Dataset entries
[Start of Attachment]

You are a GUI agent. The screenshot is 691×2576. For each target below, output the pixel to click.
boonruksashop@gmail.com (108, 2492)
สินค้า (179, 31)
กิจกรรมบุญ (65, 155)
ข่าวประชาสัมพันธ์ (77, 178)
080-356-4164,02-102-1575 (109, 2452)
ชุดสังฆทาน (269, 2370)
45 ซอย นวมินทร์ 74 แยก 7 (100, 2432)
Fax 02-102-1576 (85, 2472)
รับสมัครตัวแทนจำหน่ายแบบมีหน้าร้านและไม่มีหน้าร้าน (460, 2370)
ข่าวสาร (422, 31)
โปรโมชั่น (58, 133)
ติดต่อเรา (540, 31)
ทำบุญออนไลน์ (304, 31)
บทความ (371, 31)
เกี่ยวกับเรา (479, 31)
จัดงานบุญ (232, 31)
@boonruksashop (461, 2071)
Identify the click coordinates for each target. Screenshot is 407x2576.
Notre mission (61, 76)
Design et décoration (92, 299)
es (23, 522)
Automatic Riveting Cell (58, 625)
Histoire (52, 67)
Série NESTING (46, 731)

[End of Attachment]

Exercise. Copy here each line of the preceding records with "click" in it.

Solved problem.
You are a GUI agent. The screenshot is 691×2576. For each target below, output the pixel to click.
Identify the click coordinates for each target. Screenshot is 407x2576.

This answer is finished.